Want to Live a Good Life? 9 Simple Strategies

“I want to be happy.”

Ask someone what they want, and that’s the answer ninety-nine times out of one hundred. 

It was one of my answers, along with freedom. 

It’s a solid-sounding response that’s hard to argue with; who doesn’t want to be happy?

Only one problem, it’s not a solid answer; it’s vague and empty.

We must understand that happiness comes in different flavors to answer the question meaningfully. 

Understanding how to create harmony between the two forms of happiness below is critical to living a rich and meaningful life. 

The two flavors of happiness we need to understand are:

Hedonic Happiness & Eudaimonic Happiness.

Hedonic happiness is achieved through experiences of pleasure and enjoyment.  

It refers to the pleasure or happiness that we derive from doing what we like or avoiding what we don’t like. 

Two common examples of hedonic pleasure are sex and food.

Eudaimonic happiness is achieved through experiences of meaning and purpose. 

Examples are:

  • Time with family.
  • Experiencing awe and wonder.
  • Having a mission and taking consistent action.
  • Being of service.
  • Serving something more significant than yourself. 

Both are wickedly important to the quality of our lives. 

However, most of us tend to lean too heavily on hedonic happiness.

Why?

Because it’s easier and what we’ve been conditioned to do.  

When we lean too heavily on hedonic happiness, we consistently seek out the next hit and the subsequent rush; our overall well-being is abdicated to externals.

Hedonic happiness is short-lived, and when that’s the only form of happiness we pursue, we become chasers. 

We chase money, status, and dopamine highs from social media, porn, or binging on shows. 

There’s nothing inherently wrong with any of these activities.

There is, however, something wrong with them if we feel like our lives lack meaning and purpose. 

Because when we feel as though our lives lack meaning and purpose, we feel empty inside, even if we have financial and materialistic success.

It’s like a success-sized hole in our lives, and the relentless chase of hedonic happiness will only widen the hole. 

Hedonic happiness is like throwing sand in a sieve if we feel empty and our lives lack meaning and purpose.  

This is why it’s so important to understand the forms of happiness and the importance of harmony. 

Eudaimonic happiness is more challenging; it requires awareness, intention, and the ability to break free from a life set to autopilot.

It requires we ease off the pursuit of short-term pleasure seeking.

Eudaimonic happiness is a long game; it requires long-term thinking. 

The cool thing about eudaimonic happiness is that it’s sticky. 

This means that after the experience is over, the feeling of meaning, purpose, and fulfillment sticks around. 

It ripples out to all areas of life and makes life richer and more profound; it creates an extraordinary life story and is what creates a legacy. 

Eudaimonic happiness leaves a mark on the soul. 

Eudaimonic happiness isn’t chased; it’s created. 

We create a life worth living by shifting the paradigm and introducing more actions that produce eudaimonic happiness. 

So, how do we shift toward eudaimonic well-being?

Here are 9 simple strategies to do just that. 

  1. Seek flow states.
  2. Value your physical and mental health.
  3. Appreciate and cultivate your deep connections.
  4. Know your values and aspire to live a value-driven life.
  5. Reflect on classical virtues that speak to you and put them into action.
  6. Aim for harmony; don’t banish hedonic pleasure from your life completely.
  7. Be clear about your long-term goals and aim to take daily steps toward them.
  8. Experience beauty, awe, and wonder in nature, museums, or novel activities. 
  9. Aspire to do good, to serve something bigger than yourself.
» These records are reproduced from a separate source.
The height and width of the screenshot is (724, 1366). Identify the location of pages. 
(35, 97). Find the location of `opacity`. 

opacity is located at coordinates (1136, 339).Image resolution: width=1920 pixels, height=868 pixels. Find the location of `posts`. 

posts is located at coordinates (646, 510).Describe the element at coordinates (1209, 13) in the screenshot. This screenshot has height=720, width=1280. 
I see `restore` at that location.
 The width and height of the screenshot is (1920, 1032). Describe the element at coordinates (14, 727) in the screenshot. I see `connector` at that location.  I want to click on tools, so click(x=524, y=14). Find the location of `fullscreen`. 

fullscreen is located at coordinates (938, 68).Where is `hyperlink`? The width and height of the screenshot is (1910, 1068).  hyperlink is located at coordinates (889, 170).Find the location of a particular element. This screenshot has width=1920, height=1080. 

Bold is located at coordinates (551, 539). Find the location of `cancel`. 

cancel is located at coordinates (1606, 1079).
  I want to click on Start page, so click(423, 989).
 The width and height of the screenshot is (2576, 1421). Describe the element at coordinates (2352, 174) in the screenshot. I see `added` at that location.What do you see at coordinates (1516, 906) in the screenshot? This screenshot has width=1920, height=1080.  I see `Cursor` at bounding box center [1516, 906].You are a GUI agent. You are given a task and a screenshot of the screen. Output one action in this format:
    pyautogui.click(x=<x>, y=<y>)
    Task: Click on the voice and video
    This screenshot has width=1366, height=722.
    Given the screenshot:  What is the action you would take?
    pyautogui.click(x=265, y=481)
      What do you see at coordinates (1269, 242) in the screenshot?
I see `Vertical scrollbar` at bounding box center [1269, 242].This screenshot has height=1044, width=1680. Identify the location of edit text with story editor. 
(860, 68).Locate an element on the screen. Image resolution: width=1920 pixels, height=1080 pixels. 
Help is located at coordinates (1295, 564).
Bonus: Feeling good will follow.

The goal is not to eliminate hedonic activities; that’s unrealistic and unhealthy. 

There are two primary goals:

1. Identify the hedonic activities that suck the energy out of you, that don’t serve your long-term vision for your life, and that when you’re done with them, you wish you had your time back. 

2. Replace those activities with eudaimonic activities so you can fill the success-sized hole in your life with mission, meaning, purpose, and fulfillment. 

A great place to start the journey is by asking,

When was the last time you felt fully alive?”  

We must sit with this question in quiet reflection. 

What exactly were you doing?  

Where were you? Who were you with? Engage all the senses, sight, sound, touch, and smell.

When we experience this moment in exquisitely rich detail in our minds, we can analyze it precisely. 

What was significant about that moment?

What can you learn from this experience? 

Which core ingredients for flourishing can be extracted from that scene?

When we explore this question meaningfully, we reconnect with ourselves and open up to a new way of thinking. 

One that allows us to cultivate harmony in our happiness by letting go of the chase and instead creating our happiness. 

Transforming our role from chaser to creator makes our lives meaningful again.